> _Fragmento elegido_

***

# Quienes abandonen un animal serán denunciados por la dirección del camping.



## Mambonumber2

Hola, 
necesito redactar un cartel para prevenir el abandono de animales:
Quienes abandonen un animal serán denunciados por la dirección del camping. Cualquiera que observe un caso de abandono, deberá comunicarlo inmediatamente en la recepción. Mi intento de traducción es:

Wer aufgeben en Tier wird gekündigt von dem Camping Management. Wenn jemand sieht eine Vernachlässigung, müssen unverzüglich der Rezeption sagen.

¡Muchas gracias!


----------



## Tonerl

_*Quienes abandonen un animal serán denunciados por la dirección del camping. *_
_*Cualquiera que observe un caso de abandono, deberá comunicarlo inmediatamente en la recepción. *_
_*Denjenigen, die ein Tier aussetzen/vernachlässigen/im Stich lassen, wird durch die Campingplatzverwaltung gekündigt (werden- literalmente)*_
_*Wer einen solchen Fall von Vernachlässigung/Aussetzung beobachtet, sollte dies unverzüglich an der Rezeption melden.*_

_*Saludos*_


----------



## Mambonumber2

Muchas gracias, Toner


----------



## anipo

Mambonumber2 said:


> Quienes abandonen un animal serán denunciados por la dirección del camping.

***

> _Líneas de registros_

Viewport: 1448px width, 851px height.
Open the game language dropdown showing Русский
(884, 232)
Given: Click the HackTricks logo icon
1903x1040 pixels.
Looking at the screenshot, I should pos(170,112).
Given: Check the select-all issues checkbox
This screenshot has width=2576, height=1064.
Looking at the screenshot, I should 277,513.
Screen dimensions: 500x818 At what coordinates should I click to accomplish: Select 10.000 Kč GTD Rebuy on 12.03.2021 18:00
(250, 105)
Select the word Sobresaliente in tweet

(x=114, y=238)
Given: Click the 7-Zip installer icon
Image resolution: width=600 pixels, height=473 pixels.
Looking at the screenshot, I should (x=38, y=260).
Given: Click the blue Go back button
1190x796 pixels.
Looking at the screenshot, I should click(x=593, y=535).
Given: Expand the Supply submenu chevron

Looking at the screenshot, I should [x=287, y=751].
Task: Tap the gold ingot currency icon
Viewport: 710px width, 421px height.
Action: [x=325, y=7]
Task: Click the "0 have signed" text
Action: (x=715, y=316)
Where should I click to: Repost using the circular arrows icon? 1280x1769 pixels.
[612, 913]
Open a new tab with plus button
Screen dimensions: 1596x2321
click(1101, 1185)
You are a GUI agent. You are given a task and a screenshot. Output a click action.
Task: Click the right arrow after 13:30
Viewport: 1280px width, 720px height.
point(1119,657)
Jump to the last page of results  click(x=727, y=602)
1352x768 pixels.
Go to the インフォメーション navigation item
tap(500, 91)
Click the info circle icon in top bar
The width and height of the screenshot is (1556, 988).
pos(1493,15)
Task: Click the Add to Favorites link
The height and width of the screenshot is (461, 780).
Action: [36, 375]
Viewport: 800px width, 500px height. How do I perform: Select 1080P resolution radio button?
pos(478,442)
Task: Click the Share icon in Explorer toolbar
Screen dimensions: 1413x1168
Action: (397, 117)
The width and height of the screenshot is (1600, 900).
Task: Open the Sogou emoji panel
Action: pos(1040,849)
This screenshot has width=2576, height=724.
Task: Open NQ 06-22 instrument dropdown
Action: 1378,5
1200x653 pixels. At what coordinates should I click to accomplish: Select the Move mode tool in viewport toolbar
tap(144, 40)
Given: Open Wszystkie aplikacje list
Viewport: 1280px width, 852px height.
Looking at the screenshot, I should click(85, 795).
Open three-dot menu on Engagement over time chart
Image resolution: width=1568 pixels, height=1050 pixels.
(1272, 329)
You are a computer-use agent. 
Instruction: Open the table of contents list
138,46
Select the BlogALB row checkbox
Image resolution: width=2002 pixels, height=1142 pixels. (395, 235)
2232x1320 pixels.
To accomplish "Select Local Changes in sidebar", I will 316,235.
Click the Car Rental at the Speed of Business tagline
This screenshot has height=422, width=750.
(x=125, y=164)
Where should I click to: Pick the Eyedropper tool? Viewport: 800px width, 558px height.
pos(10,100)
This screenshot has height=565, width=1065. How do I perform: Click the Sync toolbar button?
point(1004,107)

***

> _Qué hacer_
Continúa el hilo sobre la traducción del cartel del camping a partir de su última línea. Los registros no tienen nada que ver con el hilo sobre el cartel del camping.

> _Resultado_
¿A qué se refiere *denunciar*?
Si se trata de rescindir el contrato con los que abandonan un animal por parte de la dirección del camping, la sugerencia de Tonerl es perfecta.

Pero si se trata de una denuncia a la policía habría que usar melden o anzeigen :

_*Diejenigen, die ein Tier aussetzen/vernachlässigen/im Stich lassen, werden durch die Campingplatzverwaltung angezeigt/ angemeldet.

*_
Saludos.


----------



## Mambonumber2

Pues sí, se trata de denunciar a la policía, ¡muchas gracias por la aclaración!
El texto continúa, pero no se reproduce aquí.